The Internal Revenue Service will send the payments on the 15th of the month, unless it falls on a holiday or weekend, through December. Eligible parents will receive $300 a month for each child under age 6 and $250 for each one ages 6 to 17.
To reach low-income households that don’t typically file taxes, the agency is setting up a portal to allow them to submit their information. This will allow them to claim both the enhanced child tax credit and stimulus payments they might have missed. A similar online form existed last year to allow low-income Americans to receive the first round of stimulus checks from the March 2020 relief package.
Meanwhile, the IRS will also launch a separate portal to allow parents to update their address, bank account information and family size, as well as opt out of the monthly payments in favor of receiving the tax credit as a lump sum next year when they file their return.
More details about the portals will be announced in coming weeks, a senior administration official said. The administration also plans to launch an outreach campaign to inform families about the enhanced payments and the portals.
A bigger boost for one year
Under the American Rescue Plan, families can receive a credit totaling $3,600 for each child under 6 and $3,000 for each one under age 18 for 2021. This is up from the current credit of up to $2,000 per child under age 17. The enhanced portion of the credit will be available for single parents with annual incomes up to $75,000, heads of households earning $112,500 and joint filers making up to $150,000 a year.
The package also makes the tax credit fully refundable so that more low-income parents can take advantage of it. Until now, it has only been partially refundable — leaving more than 20 million children unable to get the full credit because their families’ incomes are too low.
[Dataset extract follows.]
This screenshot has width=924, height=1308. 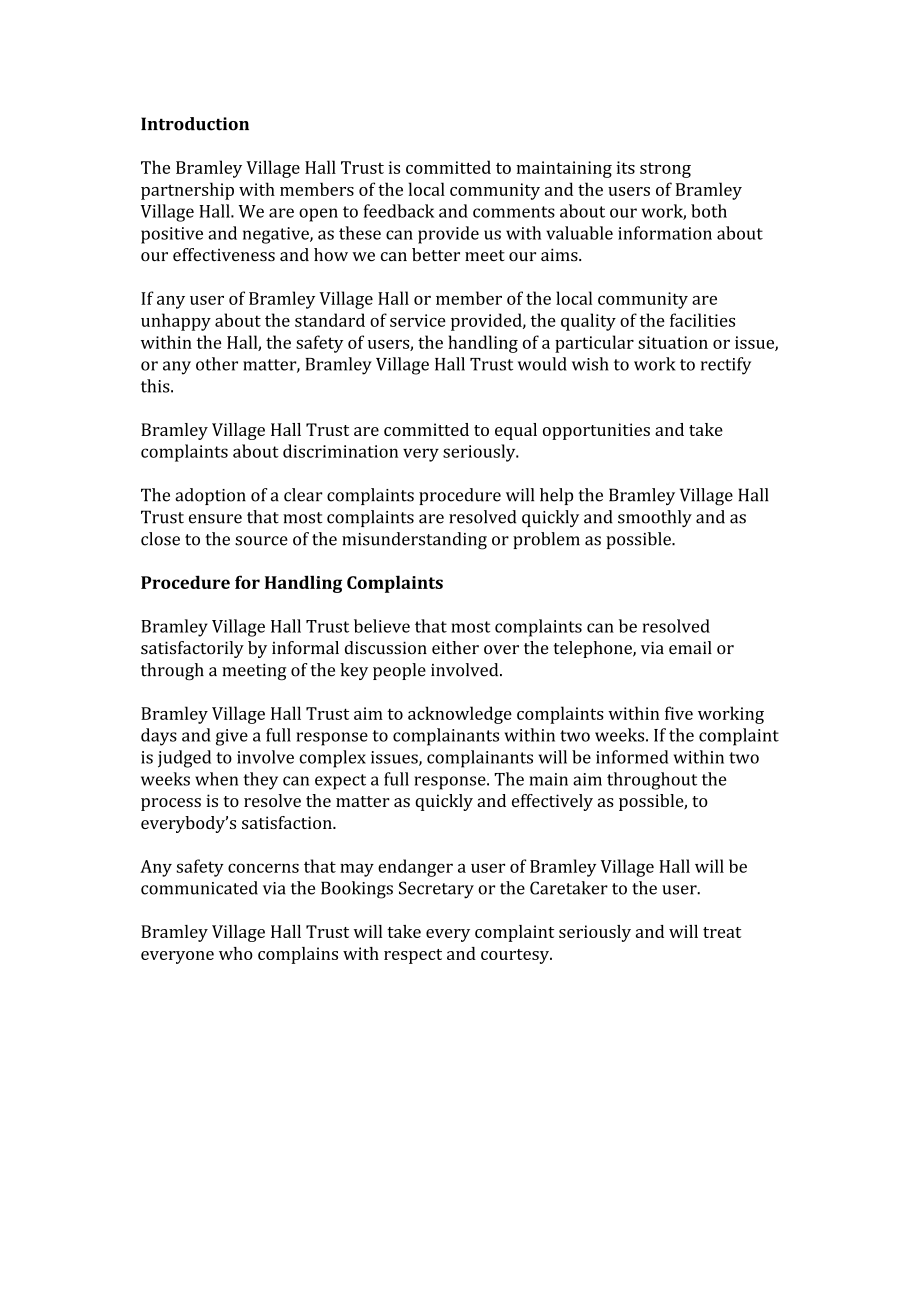 What do you see at coordinates (665, 170) in the screenshot?
I see `strong` at bounding box center [665, 170].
Lawmakers also wanted to make it easier for parents to use the funds to cover their expenses during the year. So the law calls for sending families half the credit on a monthly basis, from July through December. They will then claim the other half on their 2021 tax returns.
Initially, the IRS was uncertain whether it would be able to provide the credit on a monthly basis starting in July, but Commissioner Charles Rettig told lawmakers last month that the agency is on track to meet that deadline.
The enhanced child tax credit alone is expected to cut child poverty nearly in half. In total, the Democrats’ relief package is projected to reduce the share of kids in poverty by more than half, lifting more than 5 million children out of poverty this year.